──────── Supplied data

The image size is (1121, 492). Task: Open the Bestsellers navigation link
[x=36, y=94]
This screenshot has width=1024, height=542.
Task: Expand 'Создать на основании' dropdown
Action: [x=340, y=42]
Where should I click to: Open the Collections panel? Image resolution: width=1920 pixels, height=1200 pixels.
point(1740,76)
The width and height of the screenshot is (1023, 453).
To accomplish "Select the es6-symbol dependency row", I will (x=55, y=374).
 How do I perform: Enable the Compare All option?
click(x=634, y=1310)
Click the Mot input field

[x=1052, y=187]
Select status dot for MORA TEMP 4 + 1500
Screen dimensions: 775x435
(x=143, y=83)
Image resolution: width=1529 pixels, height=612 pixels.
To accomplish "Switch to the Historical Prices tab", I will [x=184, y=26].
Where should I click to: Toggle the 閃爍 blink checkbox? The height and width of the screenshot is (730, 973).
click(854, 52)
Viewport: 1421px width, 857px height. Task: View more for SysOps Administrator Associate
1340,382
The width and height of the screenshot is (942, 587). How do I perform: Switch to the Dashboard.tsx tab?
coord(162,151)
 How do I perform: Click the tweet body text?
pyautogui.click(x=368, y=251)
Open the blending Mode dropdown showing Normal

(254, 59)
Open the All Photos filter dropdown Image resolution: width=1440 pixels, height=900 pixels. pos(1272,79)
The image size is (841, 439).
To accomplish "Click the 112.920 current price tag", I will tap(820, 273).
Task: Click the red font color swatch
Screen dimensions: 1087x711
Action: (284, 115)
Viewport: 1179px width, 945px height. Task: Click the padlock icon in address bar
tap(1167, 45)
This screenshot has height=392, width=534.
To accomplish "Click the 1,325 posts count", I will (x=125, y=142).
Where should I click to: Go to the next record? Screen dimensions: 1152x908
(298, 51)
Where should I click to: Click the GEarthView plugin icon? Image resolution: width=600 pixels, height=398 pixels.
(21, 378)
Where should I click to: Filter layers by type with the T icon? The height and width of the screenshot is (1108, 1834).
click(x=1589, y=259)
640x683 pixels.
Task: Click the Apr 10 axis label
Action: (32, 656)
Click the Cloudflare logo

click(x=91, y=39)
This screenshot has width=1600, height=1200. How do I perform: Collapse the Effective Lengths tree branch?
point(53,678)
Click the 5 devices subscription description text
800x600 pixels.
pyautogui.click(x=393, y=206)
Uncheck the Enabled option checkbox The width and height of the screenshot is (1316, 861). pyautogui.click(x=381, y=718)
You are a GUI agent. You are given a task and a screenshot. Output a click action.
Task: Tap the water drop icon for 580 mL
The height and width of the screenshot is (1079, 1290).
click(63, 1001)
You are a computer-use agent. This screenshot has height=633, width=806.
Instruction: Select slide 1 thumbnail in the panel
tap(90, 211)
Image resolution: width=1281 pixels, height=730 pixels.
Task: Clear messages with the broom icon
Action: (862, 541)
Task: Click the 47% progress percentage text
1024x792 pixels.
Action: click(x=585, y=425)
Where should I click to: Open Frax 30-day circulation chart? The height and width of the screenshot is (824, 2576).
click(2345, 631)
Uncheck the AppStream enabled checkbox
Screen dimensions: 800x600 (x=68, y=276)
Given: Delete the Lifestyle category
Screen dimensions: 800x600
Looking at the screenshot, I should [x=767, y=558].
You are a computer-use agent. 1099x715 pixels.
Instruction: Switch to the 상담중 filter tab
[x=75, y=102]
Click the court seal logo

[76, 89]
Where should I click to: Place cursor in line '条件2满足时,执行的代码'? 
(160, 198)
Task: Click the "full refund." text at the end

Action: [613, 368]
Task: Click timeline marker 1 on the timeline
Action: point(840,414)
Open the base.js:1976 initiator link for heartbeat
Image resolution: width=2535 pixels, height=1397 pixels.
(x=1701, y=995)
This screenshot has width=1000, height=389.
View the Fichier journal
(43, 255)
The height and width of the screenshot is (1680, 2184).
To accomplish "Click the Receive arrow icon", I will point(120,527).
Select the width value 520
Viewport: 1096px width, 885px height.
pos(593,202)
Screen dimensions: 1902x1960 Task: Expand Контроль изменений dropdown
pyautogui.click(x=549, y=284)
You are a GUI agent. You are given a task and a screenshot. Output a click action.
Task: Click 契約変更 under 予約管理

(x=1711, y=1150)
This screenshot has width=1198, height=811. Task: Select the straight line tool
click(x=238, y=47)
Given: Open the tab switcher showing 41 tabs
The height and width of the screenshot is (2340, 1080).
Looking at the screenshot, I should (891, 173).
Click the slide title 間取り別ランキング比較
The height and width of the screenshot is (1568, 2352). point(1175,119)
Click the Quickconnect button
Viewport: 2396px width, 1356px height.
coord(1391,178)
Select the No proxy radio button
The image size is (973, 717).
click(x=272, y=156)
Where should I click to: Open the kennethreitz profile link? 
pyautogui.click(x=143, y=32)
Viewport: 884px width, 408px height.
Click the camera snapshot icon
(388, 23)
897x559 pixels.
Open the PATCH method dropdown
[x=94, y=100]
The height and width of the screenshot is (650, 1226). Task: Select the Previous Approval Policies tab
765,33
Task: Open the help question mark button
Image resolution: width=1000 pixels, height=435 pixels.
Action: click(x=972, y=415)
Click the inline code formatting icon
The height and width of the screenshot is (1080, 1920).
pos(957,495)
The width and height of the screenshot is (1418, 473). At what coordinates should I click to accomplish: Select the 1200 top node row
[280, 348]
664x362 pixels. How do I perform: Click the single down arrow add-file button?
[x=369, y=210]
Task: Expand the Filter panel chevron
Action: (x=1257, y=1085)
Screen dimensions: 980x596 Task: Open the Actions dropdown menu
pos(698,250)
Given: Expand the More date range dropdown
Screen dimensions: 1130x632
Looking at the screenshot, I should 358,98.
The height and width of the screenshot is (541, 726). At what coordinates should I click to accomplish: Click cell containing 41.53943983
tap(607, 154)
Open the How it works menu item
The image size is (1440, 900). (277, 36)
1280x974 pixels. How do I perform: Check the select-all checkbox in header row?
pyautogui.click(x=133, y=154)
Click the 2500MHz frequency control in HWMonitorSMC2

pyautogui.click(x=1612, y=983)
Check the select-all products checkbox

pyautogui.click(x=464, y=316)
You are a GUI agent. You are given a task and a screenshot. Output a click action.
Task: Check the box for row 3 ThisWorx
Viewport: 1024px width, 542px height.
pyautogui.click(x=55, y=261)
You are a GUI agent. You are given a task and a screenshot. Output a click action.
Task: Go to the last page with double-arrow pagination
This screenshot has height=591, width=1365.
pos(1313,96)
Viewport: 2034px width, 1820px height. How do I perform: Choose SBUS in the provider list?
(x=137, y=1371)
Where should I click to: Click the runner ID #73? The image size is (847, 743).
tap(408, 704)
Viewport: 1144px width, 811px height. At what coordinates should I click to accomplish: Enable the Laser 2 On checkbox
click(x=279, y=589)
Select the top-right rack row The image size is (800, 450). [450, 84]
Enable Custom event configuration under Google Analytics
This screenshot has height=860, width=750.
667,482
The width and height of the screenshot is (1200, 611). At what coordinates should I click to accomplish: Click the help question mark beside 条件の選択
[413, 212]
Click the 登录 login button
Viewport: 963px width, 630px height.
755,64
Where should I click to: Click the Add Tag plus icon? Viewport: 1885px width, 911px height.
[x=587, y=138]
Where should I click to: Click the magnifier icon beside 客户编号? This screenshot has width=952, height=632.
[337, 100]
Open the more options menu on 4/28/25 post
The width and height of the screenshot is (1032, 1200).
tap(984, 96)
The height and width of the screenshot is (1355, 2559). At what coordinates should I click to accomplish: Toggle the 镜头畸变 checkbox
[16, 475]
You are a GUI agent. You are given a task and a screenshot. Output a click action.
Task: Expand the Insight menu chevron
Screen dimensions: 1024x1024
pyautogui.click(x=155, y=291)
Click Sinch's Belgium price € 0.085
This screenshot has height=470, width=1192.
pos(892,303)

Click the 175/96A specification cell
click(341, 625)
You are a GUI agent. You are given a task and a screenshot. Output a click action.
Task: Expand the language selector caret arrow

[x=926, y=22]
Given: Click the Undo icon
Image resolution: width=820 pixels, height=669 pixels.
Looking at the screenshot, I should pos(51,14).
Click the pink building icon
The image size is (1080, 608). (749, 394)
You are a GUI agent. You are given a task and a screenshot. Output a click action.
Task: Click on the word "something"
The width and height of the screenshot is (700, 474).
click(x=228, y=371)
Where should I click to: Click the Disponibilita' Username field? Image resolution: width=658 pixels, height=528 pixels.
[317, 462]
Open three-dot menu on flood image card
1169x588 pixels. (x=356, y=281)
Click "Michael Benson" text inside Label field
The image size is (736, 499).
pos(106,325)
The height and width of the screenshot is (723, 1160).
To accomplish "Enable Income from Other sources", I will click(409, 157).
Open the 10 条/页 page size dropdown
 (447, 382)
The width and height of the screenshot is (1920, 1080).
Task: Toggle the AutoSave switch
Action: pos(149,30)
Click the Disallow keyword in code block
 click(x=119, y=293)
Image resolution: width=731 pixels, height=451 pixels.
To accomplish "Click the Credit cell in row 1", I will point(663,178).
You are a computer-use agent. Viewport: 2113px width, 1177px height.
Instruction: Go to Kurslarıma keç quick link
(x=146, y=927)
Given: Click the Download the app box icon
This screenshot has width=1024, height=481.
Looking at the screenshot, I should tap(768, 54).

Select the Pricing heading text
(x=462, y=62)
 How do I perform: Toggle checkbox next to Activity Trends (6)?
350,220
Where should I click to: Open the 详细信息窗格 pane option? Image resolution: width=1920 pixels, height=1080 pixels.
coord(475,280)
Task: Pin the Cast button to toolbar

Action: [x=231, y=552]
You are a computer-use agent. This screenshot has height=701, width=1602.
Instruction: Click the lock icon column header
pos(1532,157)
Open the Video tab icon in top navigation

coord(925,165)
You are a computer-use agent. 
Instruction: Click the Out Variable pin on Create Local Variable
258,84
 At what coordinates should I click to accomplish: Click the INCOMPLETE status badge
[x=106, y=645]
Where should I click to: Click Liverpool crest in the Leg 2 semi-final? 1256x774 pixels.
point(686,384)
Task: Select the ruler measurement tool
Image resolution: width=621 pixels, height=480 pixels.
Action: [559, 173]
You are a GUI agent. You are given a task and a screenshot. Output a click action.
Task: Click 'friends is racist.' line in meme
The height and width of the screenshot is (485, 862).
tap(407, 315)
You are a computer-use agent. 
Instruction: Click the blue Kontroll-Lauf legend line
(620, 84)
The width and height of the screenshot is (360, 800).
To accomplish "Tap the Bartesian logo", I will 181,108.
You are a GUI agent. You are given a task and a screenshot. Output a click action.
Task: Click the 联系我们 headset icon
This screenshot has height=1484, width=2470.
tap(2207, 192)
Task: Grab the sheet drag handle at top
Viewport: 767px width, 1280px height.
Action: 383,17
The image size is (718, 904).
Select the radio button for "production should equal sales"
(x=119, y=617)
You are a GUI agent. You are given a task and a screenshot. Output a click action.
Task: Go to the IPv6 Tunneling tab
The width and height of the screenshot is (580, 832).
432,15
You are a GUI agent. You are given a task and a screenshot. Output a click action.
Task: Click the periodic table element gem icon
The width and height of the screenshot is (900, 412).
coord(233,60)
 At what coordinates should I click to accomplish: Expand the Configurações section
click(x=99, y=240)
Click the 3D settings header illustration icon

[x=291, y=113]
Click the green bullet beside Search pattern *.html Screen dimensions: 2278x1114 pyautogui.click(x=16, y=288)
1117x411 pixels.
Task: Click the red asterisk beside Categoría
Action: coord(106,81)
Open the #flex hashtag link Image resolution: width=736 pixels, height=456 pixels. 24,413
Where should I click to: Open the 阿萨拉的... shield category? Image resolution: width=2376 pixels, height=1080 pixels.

────────────────

### What the task asks
Output verbatim the rows between the line containing "At what coordinates should I click to accomplish: Expand" and the line containing "Action: coord(106,81)", inclusive.

### Right answer
 At what coordinates should I click to accomplish: Expand the Configurações section
click(x=99, y=240)
Click the 3D settings header illustration icon

[x=291, y=113]
Click the green bullet beside Search pattern *.html Screen dimensions: 2278x1114 pyautogui.click(x=16, y=288)
1117x411 pixels.
Task: Click the red asterisk beside Categoría
Action: coord(106,81)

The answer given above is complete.